この行事は木材業者にとって1年の始まりを祝う大切なイベントであり、縁起物として高値で取引されることもあります。
母が小学生の頃植林した杉と桧はまだ小さいので競りには出せないと言っていましたが、祖父や曾祖父が育てた木が競りに出されました。
4年前に亡くなった祖父は林業従事者ではありませんでしたが、山の手入れをしっかりしていました。
手入れをする人がいなくなった今、この森林環境税で祖父の山は「使って育てる循環型の山」に生まれ変わろうとしています。
森林組合の方が祖母の山に作業道をつける話を持って来て下さり、木材の伐採や運び出し、森林の手入れ、保全作業をする人や機械が通れるように考えてくれました。
その作業道周辺に植林していた木は伐採され、初競りに出されることになったのです。
母の曾祖父が書き記した明治22年の水害日誌によると、この山の近くの川で山の深層崩壊が起こり、川の流れをせき止め、土砂ダムがされたとありました。

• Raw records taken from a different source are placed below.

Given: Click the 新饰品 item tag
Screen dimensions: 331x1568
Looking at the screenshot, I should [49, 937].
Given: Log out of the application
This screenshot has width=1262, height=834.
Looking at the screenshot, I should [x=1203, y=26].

作業道は山の中で起こる土砂崩れや火災などの災害時に復旧ルートとして使われます。
作業道は、木を運ぶだけではなく森を守り、地域の人々の暮らしや安全を維持する道として必要なものです。
森林環境税によって、祖母のように森林所有者は整備費用の支援が受けられ、地元材の活用や木材の普及啓発に税金が使われることでその価値が高まりつつあります。
さらに、国が徴収した森林環境税を、私有林の人工林面積・林業従事者数・人口などの基準に基づいて市町村と都道府県に分配したものを「森林環境譲与税」といい、その税は学校の机の天板や教室の床材に活用されています。

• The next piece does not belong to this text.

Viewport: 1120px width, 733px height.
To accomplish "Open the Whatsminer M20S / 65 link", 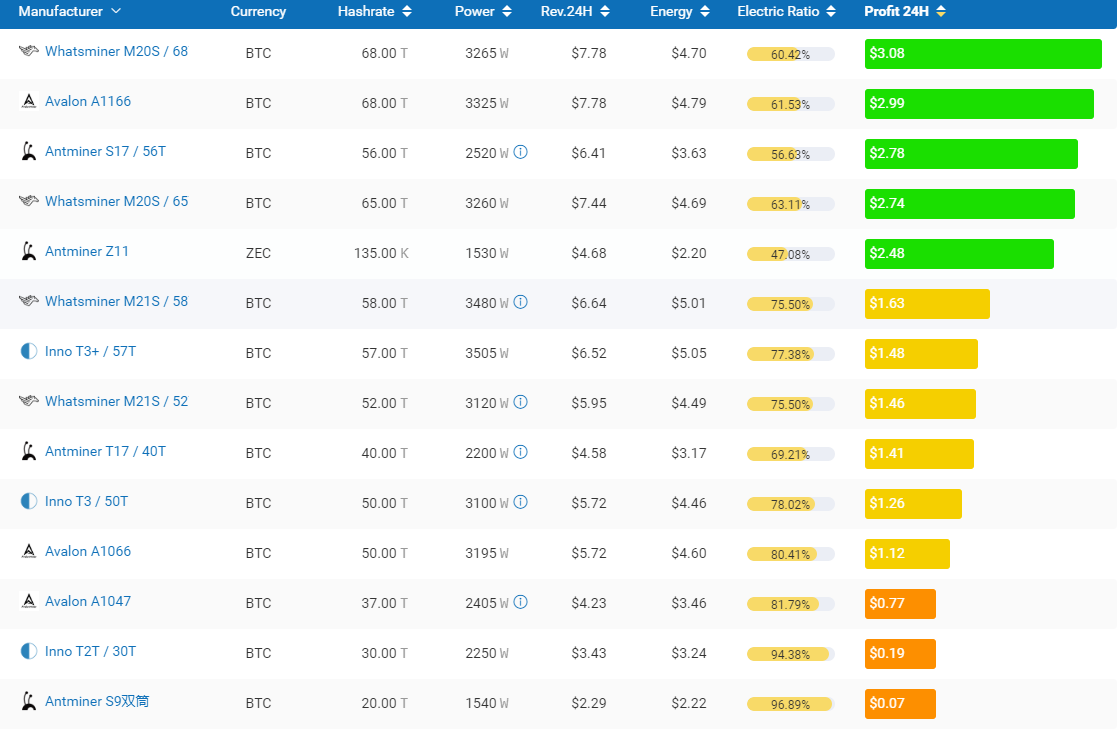I will point(116,202).
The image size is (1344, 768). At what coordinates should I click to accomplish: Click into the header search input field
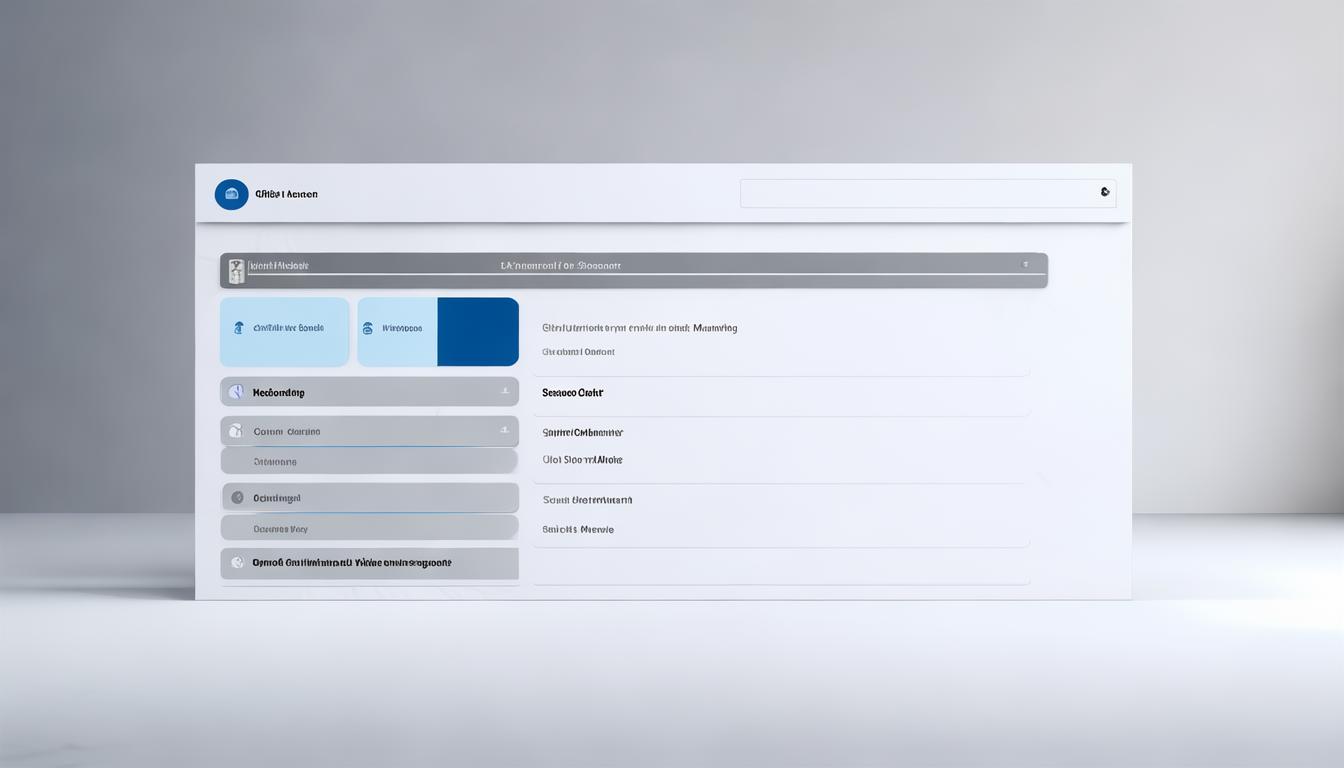[915, 193]
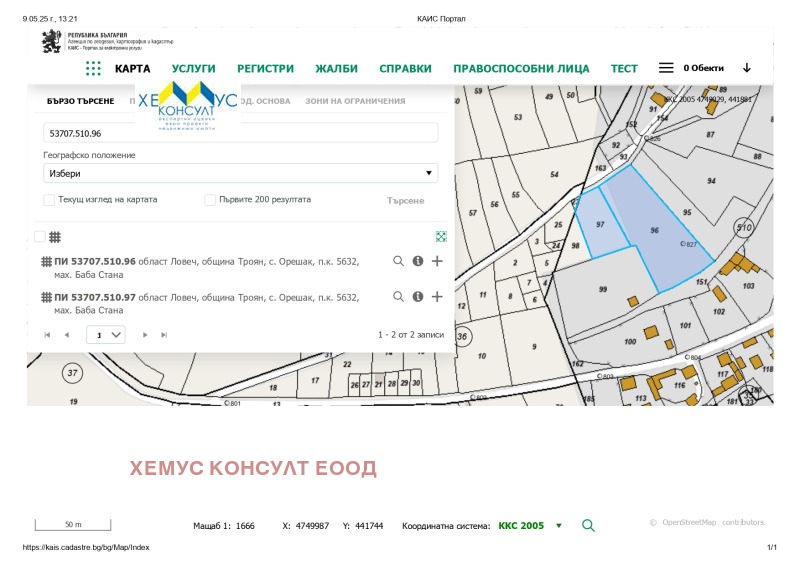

無垢の木材で作られた机や教室で学ぶことは、子どもたちの心身の健康や学習環境の質を高める効果があることが近年分かってきました。
私の家の柱や梁や床板は、祖母の裏山にあった先祖が植えた桧を伐採して建てた家です。
裏の山の桧を見に行ったとき、腕を木の幹にまわしても全てを覆えないほど、巨木でした。
先祖の手によって植えられた木が今の私の暮らしを支えてくれているのです。
森と人が長い年月をかけてバトンを渡してきたように感じました。
そして私もそのバトンを未来の人に渡していきたいです。
和歌山の森を守ることは、私たちの暮らしを守ること。
税金も、森を未来へつなぐための大切な力の一つなのです。